Inizia così l’intervista di Emma Marrone sulla rivista “Vanity Fair”.

“Il problema che ho avuto. Mi sono detta: “È successo, mi curo, torno, e così è stato”. Sono uscita allo scoperto sui social perché avevo preso un impegno lavorativo e promesso di esibirmi a Malta. Siccome ho rispetto dei soldi degli altri, perché mi ricordo cosa significhi metterli da parte per andare a un concerto, e lì c’era gente che li aveva già spesi, ho parlato. Altrimenti, le dico la verità, sarei stata in silenzio.”

Come saprete Emma nelle scorse settimane è stata sottoposta ad un intervento chirurgico urgente, per contrastare l’insorgere di un tumore maligno a distanza di circa dieci da un precedente intervento; il magazine ci propone un’intensa intervista che abbiamo letto tutta d’un fiato:

“D: Dolore e coraggio, inferni e paradisi, non le sono mai mancati.”

“Sicuramente non mi è mancato il coraggio, ma neanche la capacità di reagire. Perché fondamentalmente questa sono: una cacasotto che conosce la reazione. Con un certo grado di retorica, mi hanno sempre descritta come una che non ha paura di niente, ma non è vero. Anzi è falso.”

“D: Quindi nelle scorse settimane ha avuto paura?”

“Sì, molta. Ma non è la paura a provocarmi l’infelicità. Non lo è mai stata. La paura mi ha sempre aiutato a non fare cazzate. A definire i confini. Non ho mai creduto a quelli che dicono: “Non ho paura di niente”. Beati loro. Io sono diversa. So affrontare il malessere fisico e tutto ciò che è legato ad una malattia, ma delle malattie o della morte, come tanti, ho paura anche io.”
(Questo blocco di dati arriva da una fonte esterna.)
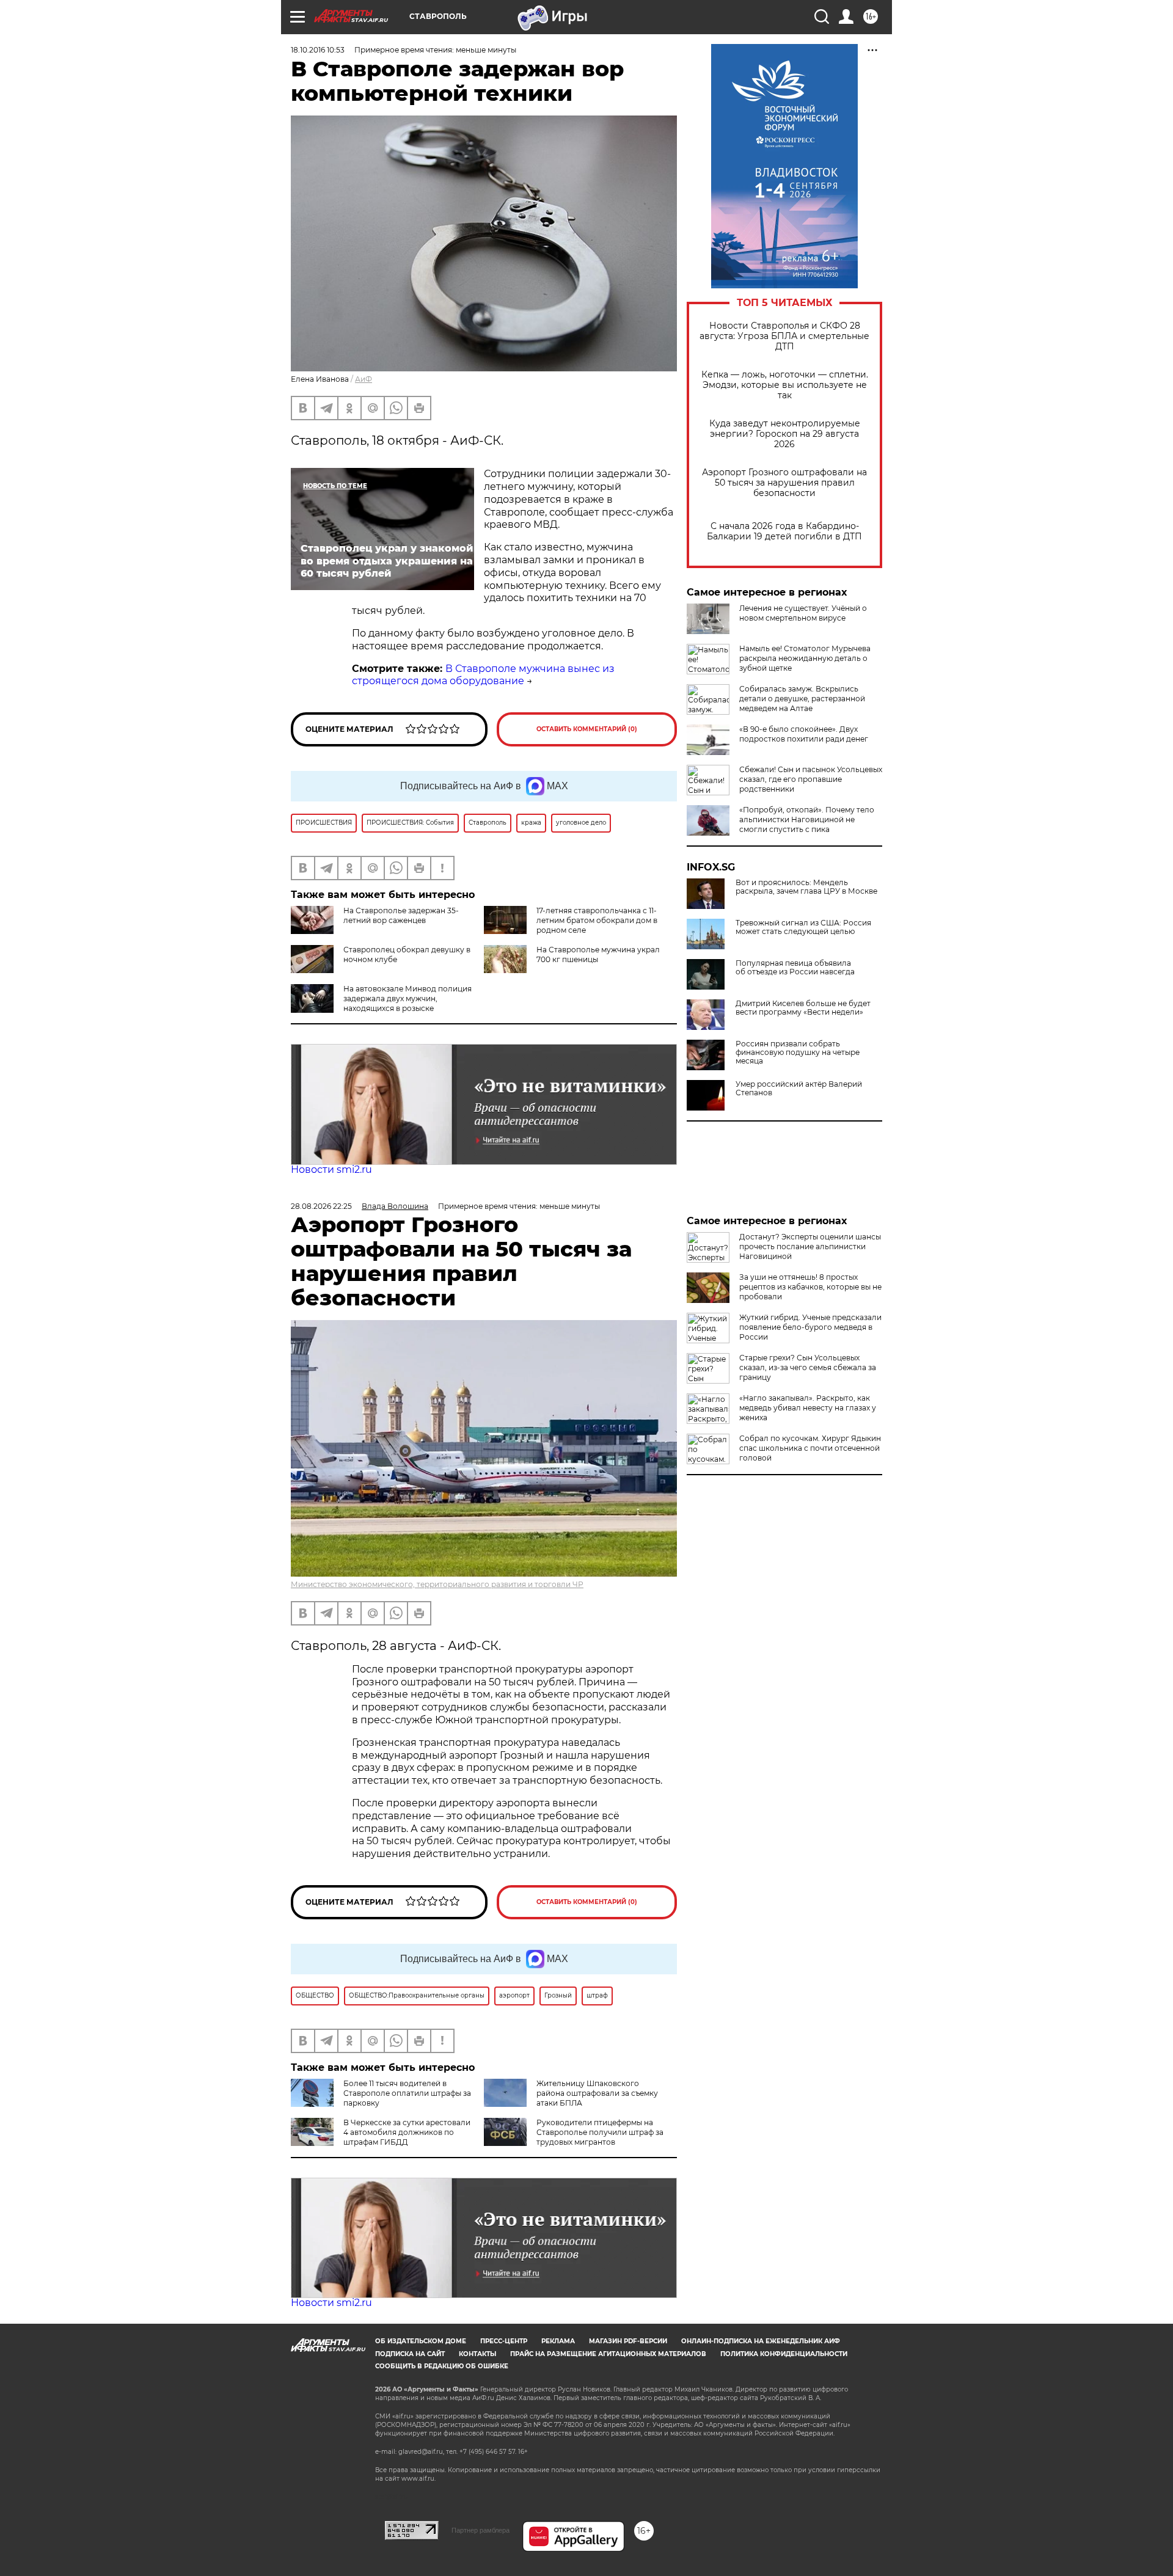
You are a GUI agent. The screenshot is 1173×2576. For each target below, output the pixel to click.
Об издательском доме (420, 2341)
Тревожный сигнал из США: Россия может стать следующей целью (803, 927)
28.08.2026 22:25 (321, 1206)
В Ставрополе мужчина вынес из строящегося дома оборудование (483, 675)
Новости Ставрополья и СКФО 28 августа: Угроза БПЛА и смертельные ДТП (784, 336)
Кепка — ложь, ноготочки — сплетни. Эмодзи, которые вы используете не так (784, 385)
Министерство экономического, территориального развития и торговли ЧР (437, 1584)
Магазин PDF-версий (628, 2341)
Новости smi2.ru (331, 1169)
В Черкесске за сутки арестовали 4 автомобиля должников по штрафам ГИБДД (406, 2132)
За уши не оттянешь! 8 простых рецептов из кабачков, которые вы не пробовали (810, 1286)
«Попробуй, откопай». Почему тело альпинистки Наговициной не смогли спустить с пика (806, 819)
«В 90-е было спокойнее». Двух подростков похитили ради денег (803, 733)
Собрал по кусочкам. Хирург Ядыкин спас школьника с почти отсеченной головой (810, 1448)
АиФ (363, 379)
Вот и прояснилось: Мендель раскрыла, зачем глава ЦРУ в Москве (806, 887)
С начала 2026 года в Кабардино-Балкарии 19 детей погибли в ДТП (784, 531)
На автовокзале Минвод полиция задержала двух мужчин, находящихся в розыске (407, 998)
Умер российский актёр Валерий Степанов (799, 1088)
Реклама (558, 2341)
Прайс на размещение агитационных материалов (608, 2354)
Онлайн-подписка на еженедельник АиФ (760, 2341)
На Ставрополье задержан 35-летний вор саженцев (401, 915)
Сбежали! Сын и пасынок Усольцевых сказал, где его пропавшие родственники (810, 779)
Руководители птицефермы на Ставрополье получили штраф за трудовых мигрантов (599, 2132)
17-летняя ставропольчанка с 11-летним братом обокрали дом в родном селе (596, 920)
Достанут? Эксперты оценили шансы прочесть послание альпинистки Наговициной (810, 1246)
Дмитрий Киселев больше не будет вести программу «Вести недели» (803, 1007)
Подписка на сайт (410, 2354)
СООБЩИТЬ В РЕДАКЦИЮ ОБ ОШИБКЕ (441, 2366)
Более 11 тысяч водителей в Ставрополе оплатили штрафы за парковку (407, 2093)
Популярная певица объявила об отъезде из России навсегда (795, 967)
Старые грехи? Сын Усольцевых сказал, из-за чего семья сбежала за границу (807, 1367)
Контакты (477, 2354)
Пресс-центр (503, 2341)
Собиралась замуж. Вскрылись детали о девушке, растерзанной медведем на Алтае (802, 698)
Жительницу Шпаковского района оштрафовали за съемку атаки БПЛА (597, 2093)
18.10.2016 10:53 (318, 49)
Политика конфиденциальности (783, 2354)
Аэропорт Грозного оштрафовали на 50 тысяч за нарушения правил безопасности (784, 482)
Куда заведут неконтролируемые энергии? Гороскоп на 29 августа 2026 (784, 434)
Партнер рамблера (480, 2530)
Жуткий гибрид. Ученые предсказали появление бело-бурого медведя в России (810, 1327)
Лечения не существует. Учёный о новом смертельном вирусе (803, 613)
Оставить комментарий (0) (586, 729)
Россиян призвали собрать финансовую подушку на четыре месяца (798, 1052)
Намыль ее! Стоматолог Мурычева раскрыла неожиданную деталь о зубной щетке (805, 658)
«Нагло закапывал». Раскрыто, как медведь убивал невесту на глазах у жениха (807, 1407)
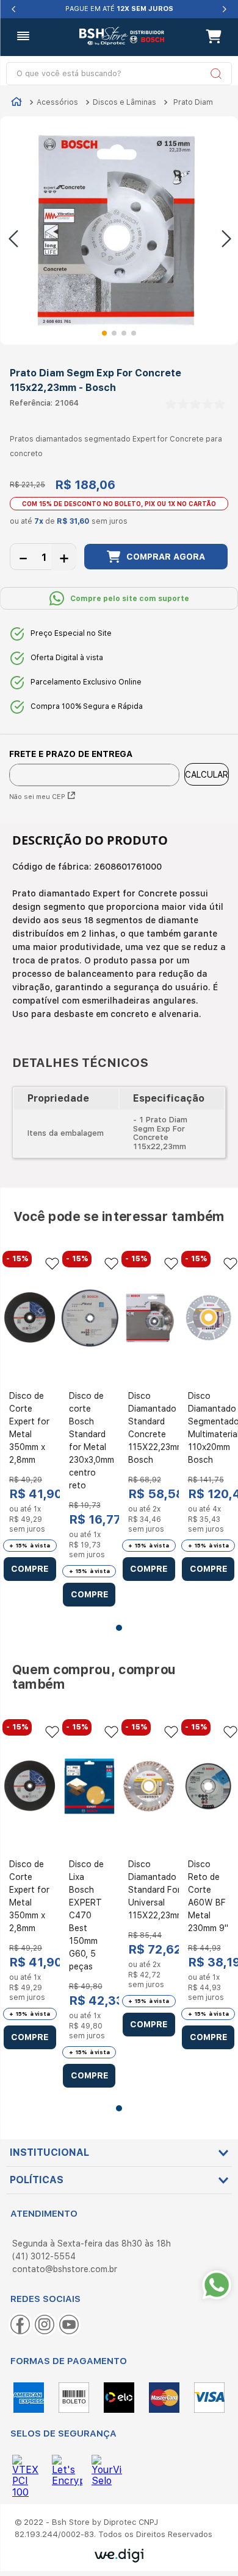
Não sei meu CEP (37, 797)
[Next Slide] (224, 9)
“D: E di cos’altro ha paura?”

“Ho paura di fallire, di non riuscire a realizzare i miei sogni, di restare sola, di non essere amata, capita, apprezzata, per esempio, per quest’ultimo disco. Vorrei che fosse quello della rinascita artistica e non l’album da incensare soltanto perché sono stata male.”

“D: Il disco si intitola Fortuna.”

“Non ho mai creduto al destino né alla sfiga. Il metro della tua vita sei tu: è il tuo modo di scuoterti, di ovviare ai problemi, di affrontarli per quello che comportano che dà la cifra di quel che sei davvero. C’è gente a cui è andata sempre bene e gente a cui è andata sempre male, ma non è questo a determinare la tua felicità. A fare davvero la differenza non è mai quel che possiedi, e anche tra le persone a cui è andata sempre bene, mi dia retta, non è che ne veda tante poi veramente felici. Ti verrebbe da dire: “Madonna, non ti manca niente! Perché allora sei tanto frustrato, arrabbiato, depresso e triste?”.”

“D: Lei come si definirebbe?”

“Non sono una che deve essere felice a tutti i costi: adesso, come da bambina. Non sono mai stata una che deve sforzarsi di far vedere che va sempre tutto bene o che sorride a bocca larga: non devo per forza esprimere una felicità che non esiste. Sono sempre sincera: se non sono serena o allegra, lo posso tranquillamente dire.”

“D: E adesso, dopo l’operazione, come si sente?”

“Adesso sono serena, azzarderei addirittura felice.”

“D: E nelle 48 ore successive alla scoperta del ritorno del male?”

“Con gli occhi umidi. Ho pianto per due giorni perché ho imparato che tirare fuori tutto subito è meglio di covare il dolore, ma ero nera. Sentivo che la vita mi stava togliendo una possibilità. Ai medici continuavo a dire: “Fatemi cantare al concerto”. “Vasco Rossi ha scritto un pezzo per me”, “Non posso andare a Malta e operarmi dopo?”.”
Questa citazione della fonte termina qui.